The Post-Liberals go against what Saint John Paul II said in 2000, at the turn of the century, as the new millennium begun: “[…] you are not to become instruments of violence, defend peace even with the cost of your own person […] saying yes to Christ, means saying yes to the most noble ideal”. I do not see this noble ideal in the writings of the Post-Liberals.
Why may be appealing?
As Patterson explained in his essay:
“Despite its historical remoteness and problematic origins, post-liberal thought has begun to influence largely younger conservatives. As the left has increasingly captured elite institutions to impose “woke” ideological constraints on them, many on the right want a national counterrevolution.
Mainstream conservatives resist this approach, preferring local government, entrepreneurship, and the formation of civil society. These priorities do not resonate the way they once did. Opportunities to enter public life depend on carefully navigating rules and regulations designed by progressives to catch conservatives and relegate them to the margins.

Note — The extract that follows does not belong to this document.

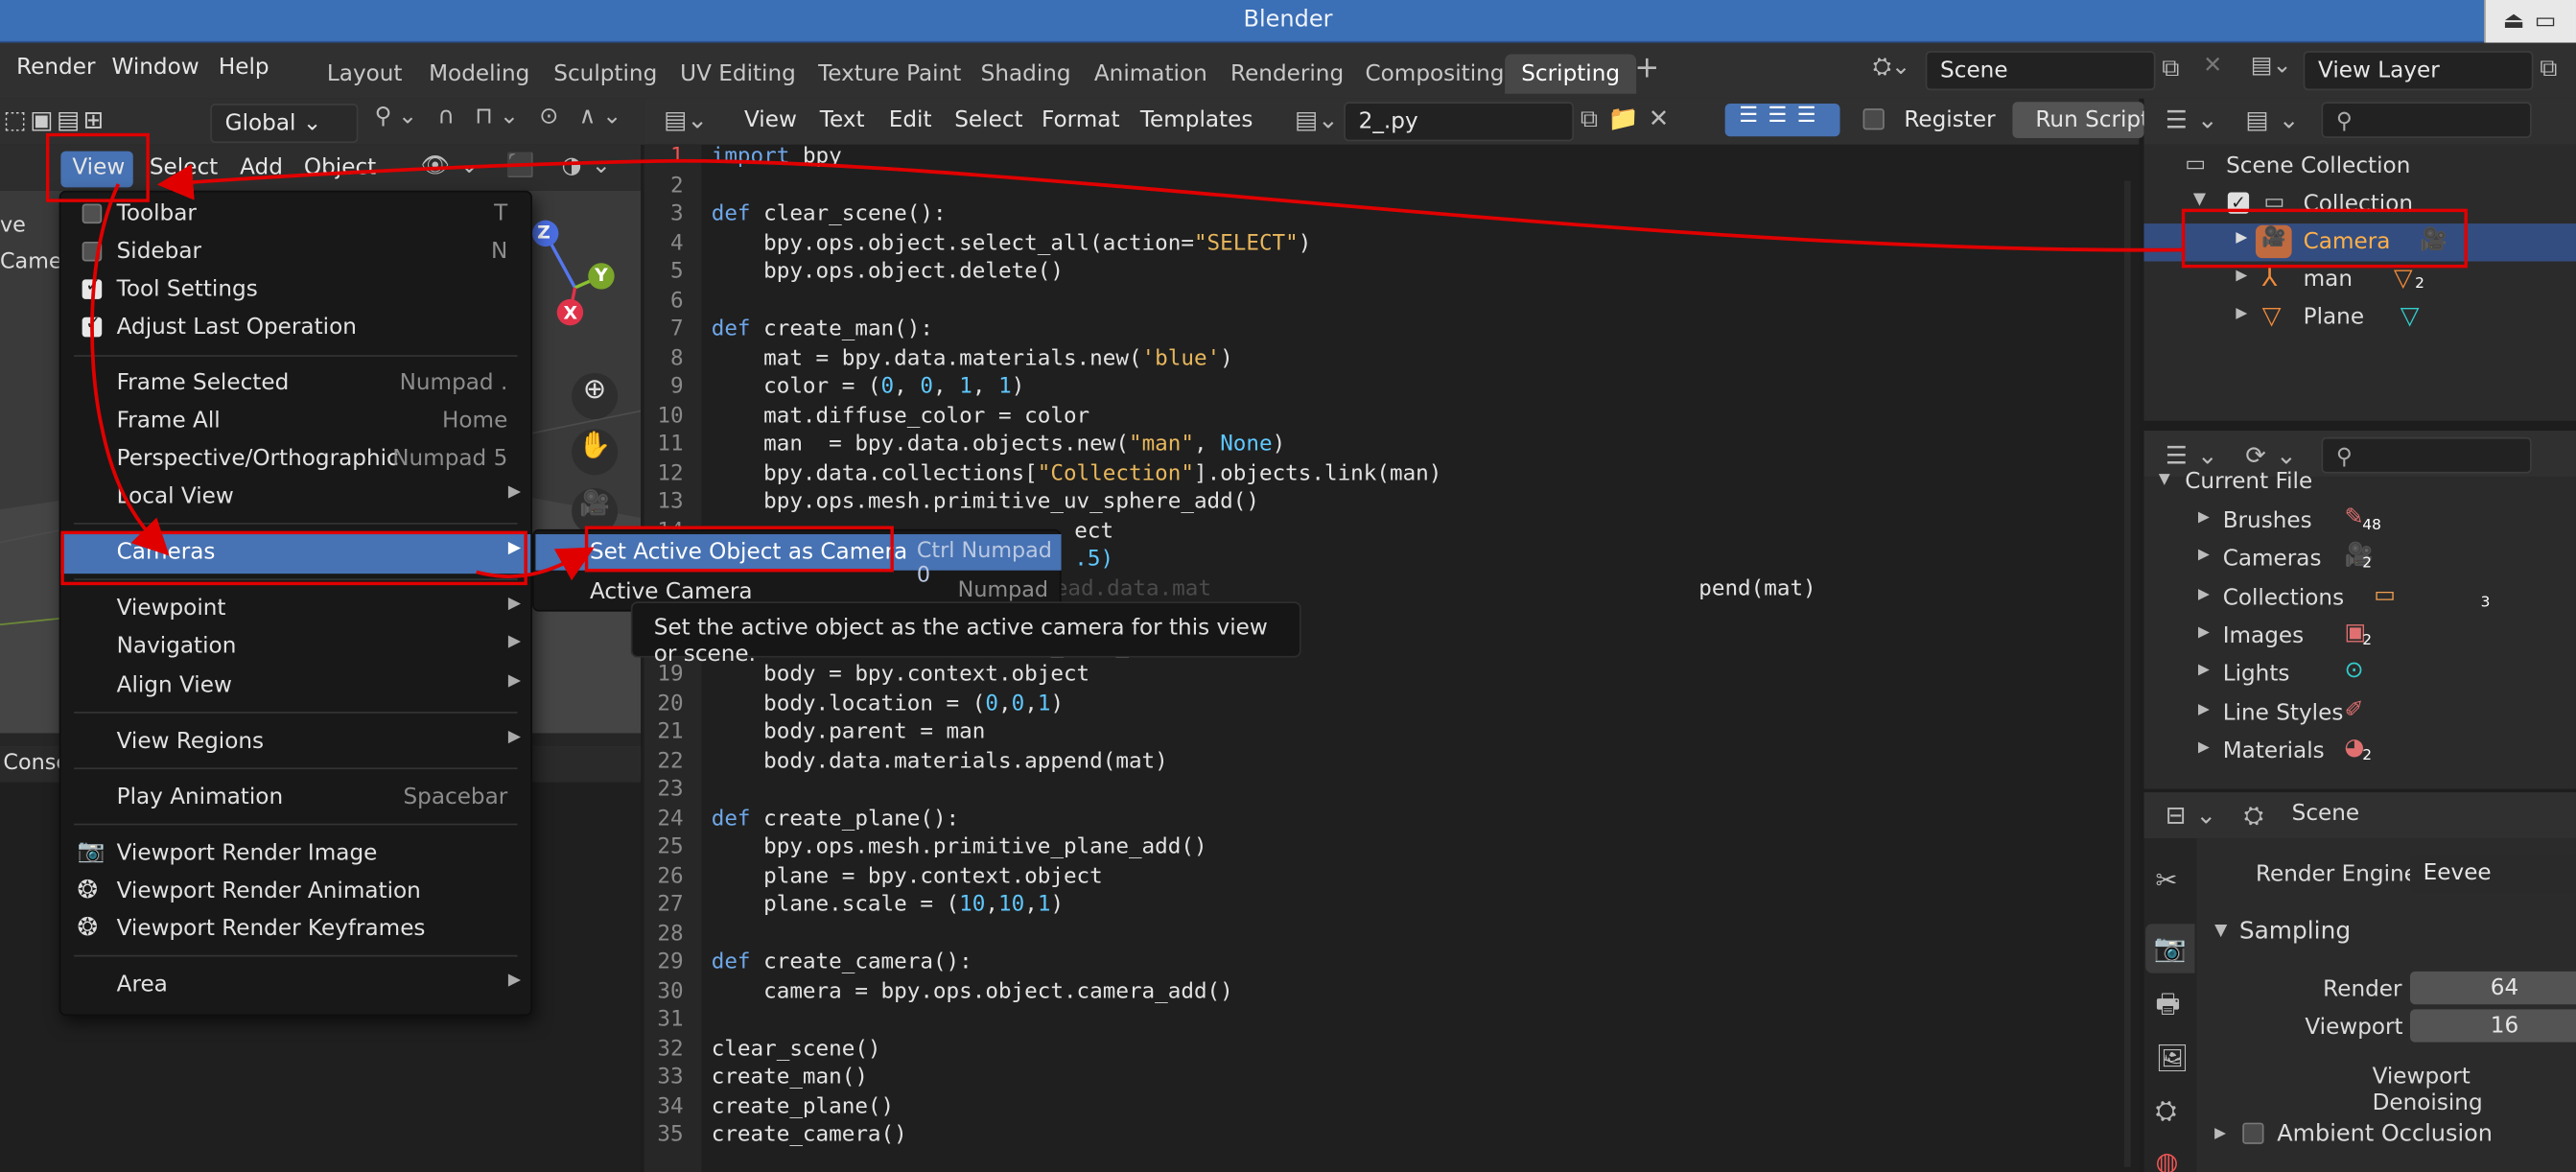 This screenshot has width=2576, height=1172. What do you see at coordinates (2548, 68) in the screenshot?
I see `new-view-layer-icon: ⧉` at bounding box center [2548, 68].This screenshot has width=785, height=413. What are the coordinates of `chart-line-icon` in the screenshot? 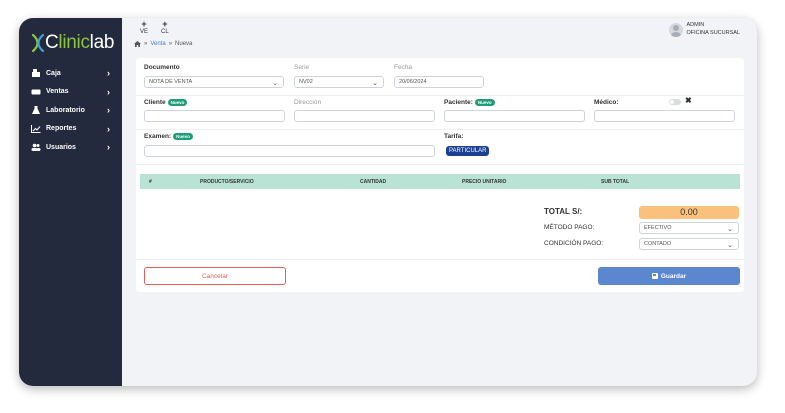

What if local government is composed of a self-appointed vanguard of the left? What if entrepreneurship depends on starting a business in which clients require towing an ideological line? What if civil society is unequally policed, wherein progressive protesters receive elite endorsement and conservative ones federal investigations?
These questions might sound over the top, but I have been asked them from conservative students and recent graduates. This kind of uncertainty makes the promised authoritarian response of post-liberalism more seductive.”
I believe that we need to turn away from the path of multiculturalism, from the tyranny of relativism (all views are equally valid but different) and from the scientific god, but it matters how.
Certain things which liberalism helped achieve - gay rights, the sanctity of the individual outside religious institutions, natural rights of man and pluralistic societies (like America was before it was infected by the Woke) - are to be cherished and protected.
In other words, the reform of the current form of liberalism (which is really more of a far-Left mutation than anything resembling the classic liberal model) needs to be done with the individual at its centre: the liberty - THE LIBERTY - of the individual is the only thing that matters.
What is to be done?
Focus on the individual. Reject any grandiose plans - meta-narratives that are non-religions (i.e. ideological meta-narratives) are anathema for life.
If you are like me - a romantic irrationalist with a soft spot for mysticism and nature - then reject current society and argue for small communities without technology and a hierarchy based on meritocracy on top of which God (not the church) sits.
If you are not like me and want to make the best of the world around you but are concerned with the decaying liberal order and the savage attack of the Woke, then remember the sanctity of the individual, remember that only God judges and He alone is the only legitimate authority, embrace common sense and defend, at any cost, the liberty of the individual, rejecting the lure of Post-Liberals / Neo-Integralists as an alternative to red liberalism.
Thus: don’t forget the Soviets, don’t forget the Nazis. Reject the neo-communists and reject the neo-integralists. Defend the liberty of the individual - at any cost.